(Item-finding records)
☆ ☆ ☆ ☆ ☆
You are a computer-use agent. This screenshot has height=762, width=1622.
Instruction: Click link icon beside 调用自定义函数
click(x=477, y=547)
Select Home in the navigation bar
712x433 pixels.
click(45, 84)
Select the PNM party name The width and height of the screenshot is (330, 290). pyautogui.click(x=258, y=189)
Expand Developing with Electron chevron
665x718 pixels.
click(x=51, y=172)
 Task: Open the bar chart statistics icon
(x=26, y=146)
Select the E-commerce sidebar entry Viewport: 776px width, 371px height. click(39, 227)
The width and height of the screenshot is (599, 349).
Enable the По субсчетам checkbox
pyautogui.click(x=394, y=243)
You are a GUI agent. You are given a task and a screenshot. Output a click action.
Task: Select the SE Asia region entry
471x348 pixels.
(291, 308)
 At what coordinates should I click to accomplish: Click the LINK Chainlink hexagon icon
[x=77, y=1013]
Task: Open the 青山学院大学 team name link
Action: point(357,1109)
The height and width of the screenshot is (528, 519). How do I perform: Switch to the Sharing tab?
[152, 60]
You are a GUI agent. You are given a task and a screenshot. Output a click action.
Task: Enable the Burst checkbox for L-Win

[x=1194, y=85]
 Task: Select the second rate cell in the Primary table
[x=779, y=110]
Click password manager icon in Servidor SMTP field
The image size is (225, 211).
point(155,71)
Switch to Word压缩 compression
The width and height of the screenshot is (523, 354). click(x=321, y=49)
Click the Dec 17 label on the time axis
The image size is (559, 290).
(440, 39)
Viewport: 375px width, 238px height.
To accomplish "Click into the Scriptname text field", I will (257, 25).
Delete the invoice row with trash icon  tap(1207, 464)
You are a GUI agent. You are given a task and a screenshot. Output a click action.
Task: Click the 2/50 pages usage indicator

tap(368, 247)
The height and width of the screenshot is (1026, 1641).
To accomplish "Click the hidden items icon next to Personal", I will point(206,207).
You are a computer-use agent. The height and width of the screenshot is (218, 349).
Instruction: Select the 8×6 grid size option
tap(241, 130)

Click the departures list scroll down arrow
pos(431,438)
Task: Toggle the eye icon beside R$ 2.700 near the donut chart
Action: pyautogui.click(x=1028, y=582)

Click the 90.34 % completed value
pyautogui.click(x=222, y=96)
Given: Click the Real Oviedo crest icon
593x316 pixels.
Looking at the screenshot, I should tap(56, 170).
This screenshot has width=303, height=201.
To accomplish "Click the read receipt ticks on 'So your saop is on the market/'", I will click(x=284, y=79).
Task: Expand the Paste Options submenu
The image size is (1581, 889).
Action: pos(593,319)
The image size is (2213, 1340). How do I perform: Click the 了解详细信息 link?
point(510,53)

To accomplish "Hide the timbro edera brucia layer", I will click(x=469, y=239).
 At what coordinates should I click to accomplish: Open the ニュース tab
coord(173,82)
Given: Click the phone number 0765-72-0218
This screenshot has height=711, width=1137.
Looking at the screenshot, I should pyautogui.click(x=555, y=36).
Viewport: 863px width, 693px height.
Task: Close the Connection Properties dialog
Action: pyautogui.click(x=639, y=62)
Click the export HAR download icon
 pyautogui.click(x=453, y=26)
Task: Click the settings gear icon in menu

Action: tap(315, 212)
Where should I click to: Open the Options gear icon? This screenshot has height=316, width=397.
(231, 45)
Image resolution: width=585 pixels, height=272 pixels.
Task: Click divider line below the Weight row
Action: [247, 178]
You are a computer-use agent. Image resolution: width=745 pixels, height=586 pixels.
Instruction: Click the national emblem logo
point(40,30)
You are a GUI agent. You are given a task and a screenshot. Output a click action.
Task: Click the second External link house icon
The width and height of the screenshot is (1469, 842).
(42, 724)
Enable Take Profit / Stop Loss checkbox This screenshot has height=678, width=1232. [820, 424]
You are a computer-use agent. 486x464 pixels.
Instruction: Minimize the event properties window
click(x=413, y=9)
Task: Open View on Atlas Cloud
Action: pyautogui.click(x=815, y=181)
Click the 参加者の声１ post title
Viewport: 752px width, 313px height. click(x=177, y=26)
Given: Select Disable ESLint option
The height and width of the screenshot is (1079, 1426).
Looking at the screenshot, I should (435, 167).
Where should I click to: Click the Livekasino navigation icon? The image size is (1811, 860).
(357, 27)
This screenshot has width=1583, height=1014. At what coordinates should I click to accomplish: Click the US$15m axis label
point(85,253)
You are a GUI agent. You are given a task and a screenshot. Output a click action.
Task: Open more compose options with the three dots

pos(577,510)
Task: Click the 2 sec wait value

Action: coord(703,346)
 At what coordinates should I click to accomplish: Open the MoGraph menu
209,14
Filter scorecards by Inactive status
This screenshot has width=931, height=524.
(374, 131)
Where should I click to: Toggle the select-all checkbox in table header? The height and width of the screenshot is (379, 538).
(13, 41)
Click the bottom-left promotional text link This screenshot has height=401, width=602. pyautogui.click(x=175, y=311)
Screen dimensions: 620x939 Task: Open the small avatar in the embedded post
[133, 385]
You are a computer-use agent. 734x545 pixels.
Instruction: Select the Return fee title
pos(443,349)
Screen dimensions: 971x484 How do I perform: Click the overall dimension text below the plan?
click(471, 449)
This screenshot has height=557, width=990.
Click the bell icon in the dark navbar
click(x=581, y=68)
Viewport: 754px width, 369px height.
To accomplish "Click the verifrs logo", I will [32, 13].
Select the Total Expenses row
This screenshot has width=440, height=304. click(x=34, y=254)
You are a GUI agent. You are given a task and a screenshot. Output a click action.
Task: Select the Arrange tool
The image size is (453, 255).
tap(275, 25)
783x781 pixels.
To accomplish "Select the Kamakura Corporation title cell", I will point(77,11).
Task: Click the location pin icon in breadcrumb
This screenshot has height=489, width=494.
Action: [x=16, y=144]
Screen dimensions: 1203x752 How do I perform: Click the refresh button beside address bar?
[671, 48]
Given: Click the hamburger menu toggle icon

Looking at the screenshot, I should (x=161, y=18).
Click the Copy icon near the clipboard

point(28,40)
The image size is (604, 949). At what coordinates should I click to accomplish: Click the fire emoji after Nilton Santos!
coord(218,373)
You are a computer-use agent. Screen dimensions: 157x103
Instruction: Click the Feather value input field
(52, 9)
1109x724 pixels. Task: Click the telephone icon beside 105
☆ ☆ ☆ ☆ ☆
PROMPT ▸ Copy out every line of the records above, word for word.

TASK OUTPUT ▸
You are a computer-use agent. This screenshot has height=762, width=1622.
Instruction: Click link icon beside 调用自定义函数
click(x=477, y=547)
Select Home in the navigation bar
712x433 pixels.
click(45, 84)
Select the PNM party name The width and height of the screenshot is (330, 290). pyautogui.click(x=258, y=189)
Expand Developing with Electron chevron
665x718 pixels.
click(x=51, y=172)
 Task: Open the bar chart statistics icon
(x=26, y=146)
Select the E-commerce sidebar entry Viewport: 776px width, 371px height. click(39, 227)
The width and height of the screenshot is (599, 349).
Enable the По субсчетам checkbox
pyautogui.click(x=394, y=243)
You are a GUI agent. You are given a task and a screenshot. Output a click action.
Task: Select the SE Asia region entry
471x348 pixels.
(291, 308)
 At what coordinates should I click to accomplish: Click the LINK Chainlink hexagon icon
[x=77, y=1013]
Task: Open the 青山学院大学 team name link
Action: point(357,1109)
The height and width of the screenshot is (528, 519). How do I perform: Switch to the Sharing tab?
[152, 60]
You are a GUI agent. You are given a task and a screenshot. Output a click action.
Task: Enable the Burst checkbox for L-Win

[x=1194, y=85]
 Task: Select the second rate cell in the Primary table
[x=779, y=110]
Click password manager icon in Servidor SMTP field
The image size is (225, 211).
point(155,71)
Switch to Word压缩 compression
The width and height of the screenshot is (523, 354). click(x=321, y=49)
Click the Dec 17 label on the time axis
The image size is (559, 290).
(440, 39)
Viewport: 375px width, 238px height.
To accomplish "Click into the Scriptname text field", I will (257, 25).
Delete the invoice row with trash icon  tap(1207, 464)
You are a GUI agent. You are given a task and a screenshot. Output a click action.
Task: Click the 2/50 pages usage indicator

tap(368, 247)
The height and width of the screenshot is (1026, 1641).
To accomplish "Click the hidden items icon next to Personal", I will point(206,207).
You are a computer-use agent. The height and width of the screenshot is (218, 349).
Instruction: Select the 8×6 grid size option
tap(241, 130)

Click the departures list scroll down arrow
pos(431,438)
Task: Toggle the eye icon beside R$ 2.700 near the donut chart
Action: pyautogui.click(x=1028, y=582)

Click the 90.34 % completed value
pyautogui.click(x=222, y=96)
Given: Click the Real Oviedo crest icon
593x316 pixels.
Looking at the screenshot, I should tap(56, 170).
This screenshot has width=303, height=201.
To accomplish "Click the read receipt ticks on 'So your saop is on the market/'", I will click(x=284, y=79).
Task: Expand the Paste Options submenu
The image size is (1581, 889).
Action: pos(593,319)
The image size is (2213, 1340). How do I perform: Click the 了解详细信息 link?
point(510,53)

To accomplish "Hide the timbro edera brucia layer", I will click(x=469, y=239).
 At what coordinates should I click to accomplish: Open the ニュース tab
coord(173,82)
Given: Click the phone number 0765-72-0218
This screenshot has height=711, width=1137.
Looking at the screenshot, I should pyautogui.click(x=555, y=36).
Viewport: 863px width, 693px height.
Task: Close the Connection Properties dialog
Action: pyautogui.click(x=639, y=62)
Click the export HAR download icon
 pyautogui.click(x=453, y=26)
Task: Click the settings gear icon in menu

Action: tap(315, 212)
Where should I click to: Open the Options gear icon? This screenshot has height=316, width=397.
(231, 45)
Image resolution: width=585 pixels, height=272 pixels.
Task: Click divider line below the Weight row
Action: [247, 178]
You are a computer-use agent. Image resolution: width=745 pixels, height=586 pixels.
Instruction: Click the national emblem logo
point(40,30)
You are a GUI agent. You are given a task and a screenshot. Output a click action.
Task: Click the second External link house icon
The width and height of the screenshot is (1469, 842).
(42, 724)
Enable Take Profit / Stop Loss checkbox This screenshot has height=678, width=1232. [820, 424]
You are a computer-use agent. 486x464 pixels.
Instruction: Minimize the event properties window
click(x=413, y=9)
Task: Open View on Atlas Cloud
Action: pyautogui.click(x=815, y=181)
Click the 参加者の声１ post title
Viewport: 752px width, 313px height. click(x=177, y=26)
Given: Select Disable ESLint option
The height and width of the screenshot is (1079, 1426).
Looking at the screenshot, I should (435, 167).
Where should I click to: Click the Livekasino navigation icon? The image size is (1811, 860).
(357, 27)
This screenshot has width=1583, height=1014. At what coordinates should I click to accomplish: Click the US$15m axis label
point(85,253)
You are a GUI agent. You are given a task and a screenshot. Output a click action.
Task: Open more compose options with the three dots

pos(577,510)
Task: Click the 2 sec wait value

Action: coord(703,346)
 At what coordinates should I click to accomplish: Open the MoGraph menu
209,14
Filter scorecards by Inactive status
This screenshot has width=931, height=524.
(374, 131)
Where should I click to: Toggle the select-all checkbox in table header? The height and width of the screenshot is (379, 538).
(13, 41)
Click the bottom-left promotional text link This screenshot has height=401, width=602. pyautogui.click(x=175, y=311)
Screen dimensions: 620x939 Task: Open the small avatar in the embedded post
[133, 385]
You are a computer-use agent. 734x545 pixels.
Instruction: Select the Return fee title
pos(443,349)
Screen dimensions: 971x484 How do I perform: Click the overall dimension text below the plan?
click(471, 449)
This screenshot has height=557, width=990.
Click the bell icon in the dark navbar
click(x=581, y=68)
Viewport: 754px width, 369px height.
To accomplish "Click the verifrs logo", I will [32, 13].
Select the Total Expenses row
This screenshot has width=440, height=304. click(x=34, y=254)
You are a GUI agent. You are given a task and a screenshot. Output a click action.
Task: Select the Arrange tool
The image size is (453, 255).
tap(275, 25)
783x781 pixels.
To accomplish "Select the Kamakura Corporation title cell", I will point(77,11).
Task: Click the location pin icon in breadcrumb
This screenshot has height=489, width=494.
Action: [x=16, y=144]
Screen dimensions: 1203x752 How do I perform: Click the refresh button beside address bar?
[671, 48]
Given: Click the hamburger menu toggle icon

Looking at the screenshot, I should (x=161, y=18).
Click the Copy icon near the clipboard

point(28,40)
The image size is (604, 949). At what coordinates should I click to accomplish: Click the fire emoji after Nilton Santos!
coord(218,373)
You are a computer-use agent. Screen dimensions: 157x103
Instruction: Click the Feather value input field
(52, 9)
1109x724 pixels. Task: Click the telephone icon beside 105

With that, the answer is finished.